Once you have checked each line below for the word "computer", give the number of lines that have it and nothing further.

→ **Saved data entries**:
------------------------------------------------------------

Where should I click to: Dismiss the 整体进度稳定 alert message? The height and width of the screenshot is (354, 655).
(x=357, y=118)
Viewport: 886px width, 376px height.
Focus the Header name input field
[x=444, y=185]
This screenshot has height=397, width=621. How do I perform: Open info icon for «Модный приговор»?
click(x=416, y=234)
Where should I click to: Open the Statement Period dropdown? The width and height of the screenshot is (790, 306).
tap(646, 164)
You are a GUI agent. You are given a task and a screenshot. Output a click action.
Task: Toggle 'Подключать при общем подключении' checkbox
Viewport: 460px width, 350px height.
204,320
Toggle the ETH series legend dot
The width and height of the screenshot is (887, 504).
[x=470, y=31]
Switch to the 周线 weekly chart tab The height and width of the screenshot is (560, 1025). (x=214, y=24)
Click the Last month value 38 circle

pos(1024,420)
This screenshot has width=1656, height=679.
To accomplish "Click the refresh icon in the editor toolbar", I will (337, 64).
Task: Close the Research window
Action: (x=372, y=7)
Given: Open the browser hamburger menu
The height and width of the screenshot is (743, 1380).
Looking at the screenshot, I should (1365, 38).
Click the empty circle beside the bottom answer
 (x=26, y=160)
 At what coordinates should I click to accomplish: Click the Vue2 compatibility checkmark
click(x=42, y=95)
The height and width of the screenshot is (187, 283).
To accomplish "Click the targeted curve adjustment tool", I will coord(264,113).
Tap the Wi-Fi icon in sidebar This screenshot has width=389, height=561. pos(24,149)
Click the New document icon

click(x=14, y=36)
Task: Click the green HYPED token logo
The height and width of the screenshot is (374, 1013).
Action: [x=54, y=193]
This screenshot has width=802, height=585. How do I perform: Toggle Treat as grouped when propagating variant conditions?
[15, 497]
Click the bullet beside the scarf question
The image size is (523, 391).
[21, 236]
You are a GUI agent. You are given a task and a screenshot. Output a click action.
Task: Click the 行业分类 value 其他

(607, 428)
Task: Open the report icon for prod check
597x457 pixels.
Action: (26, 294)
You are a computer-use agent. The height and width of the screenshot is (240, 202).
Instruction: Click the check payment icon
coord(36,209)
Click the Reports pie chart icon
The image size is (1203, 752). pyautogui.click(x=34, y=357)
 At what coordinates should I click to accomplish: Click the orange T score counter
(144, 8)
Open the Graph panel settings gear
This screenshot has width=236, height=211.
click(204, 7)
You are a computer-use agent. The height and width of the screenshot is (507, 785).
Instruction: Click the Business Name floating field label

------------------------------------------------------------

→ **Answer to this problem**:
2